20 September 2010

Family-friendly workplaces are increasingly on the political agenda – but there are still many issues to address in making this a reality for Australian families.

Dr Carolyn Troup, a UQ Postdoctoral Research Fellow from the Institute for Social Science Research (ISSR), explored the way government workers in Queensland used family leave arrangements.

"A major goal of this study was to investigate the ways organisational culture impacted on the actual use of family leave entitlements," Dr Troup said.

The usage of family leave, both paid and unpaid, has long been an under-researched area.

Building on the close research partnership between ISSR and the Queensland Public Sector Union (QPSU), Dr Troup surveyed the use of family leave by QPSU members – with highly significant results from both a research and policy perspective.

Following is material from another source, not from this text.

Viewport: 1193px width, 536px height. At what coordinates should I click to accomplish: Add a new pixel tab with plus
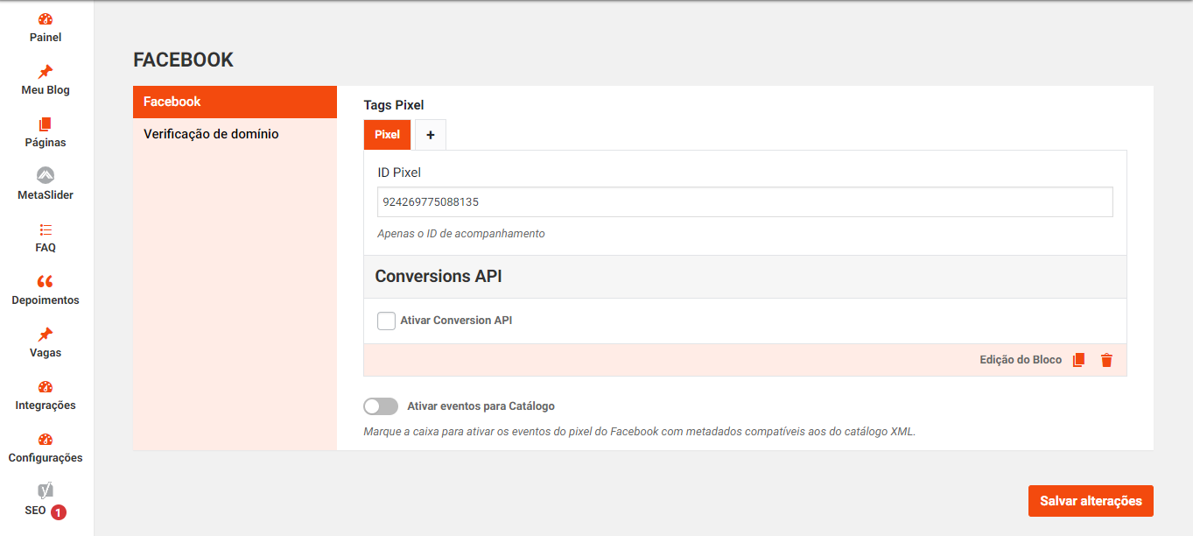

"The public sector has good arrangements formally – it has implemented a substantial, flexible working program, and compared to the private sector, it is generous," Dr Troup said.

"However, the study also found that many employees are not aware of the range of leave entitlements that are available to them."

Dr Troup said preliminary findings suggested that men are increasingly making use of flexible leave arrangements, but misperceptions relating to support and access still existed.

"For employees with dependent children regular use of flexible leave was found to increase life satisfaction," she said.

"However, when employees with dependent children work long hours, perceptions that work interferes in home life persist, despite using these policies.

"This suggests that for some employees the long hours culture continues to hamper their ability to meet both work and family commitments."